■ Exercise instructions: In the listing below, swap "heading" for "title" in everything from the line containing "You are a computer-use" down to the end of the listing, with all else unchanged. Write out only those lines, and leave the pictures out of your answer.

>> begin

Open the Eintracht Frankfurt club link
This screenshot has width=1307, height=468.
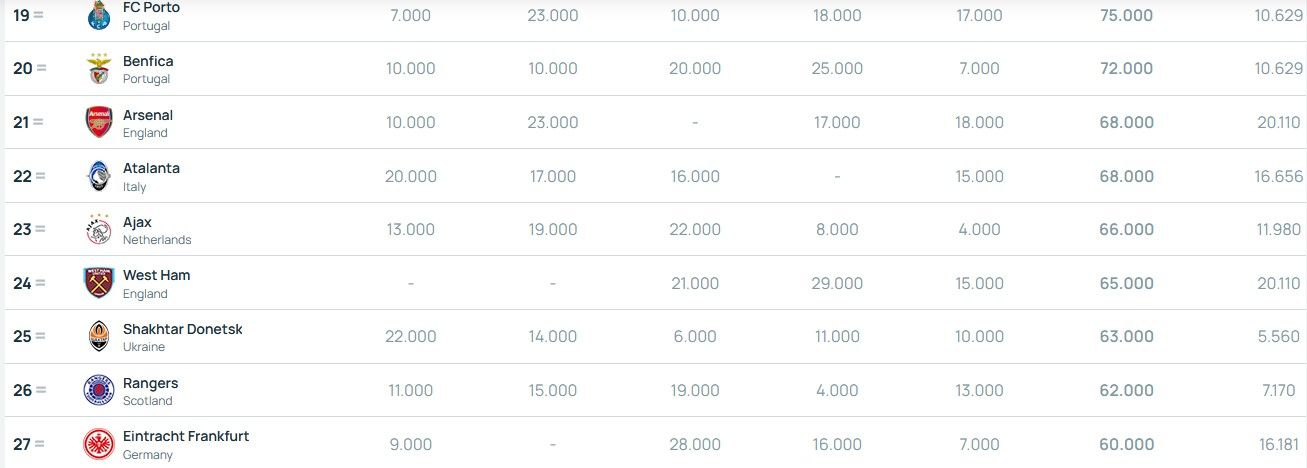click(186, 436)
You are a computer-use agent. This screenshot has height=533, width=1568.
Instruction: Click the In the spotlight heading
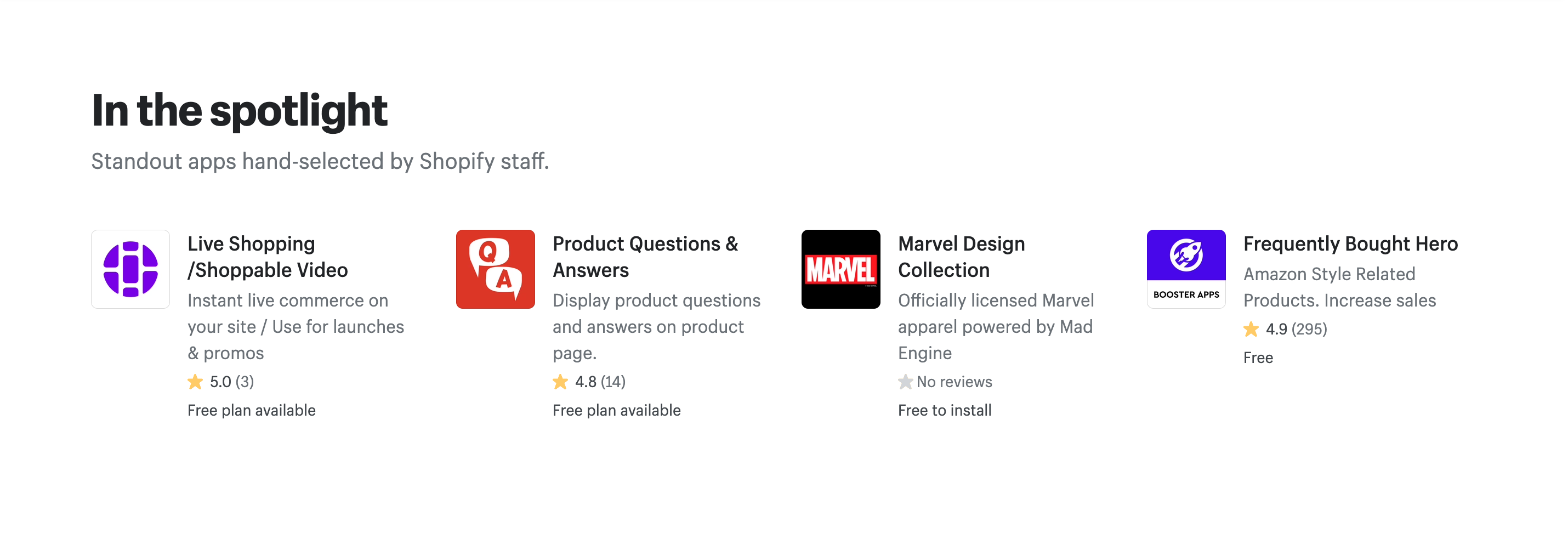(x=239, y=111)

>> end

■ Full output:
You are a computer-use agent. This screenshot has height=533, width=1568.
Instruction: Click the In the spotlight title
(x=239, y=111)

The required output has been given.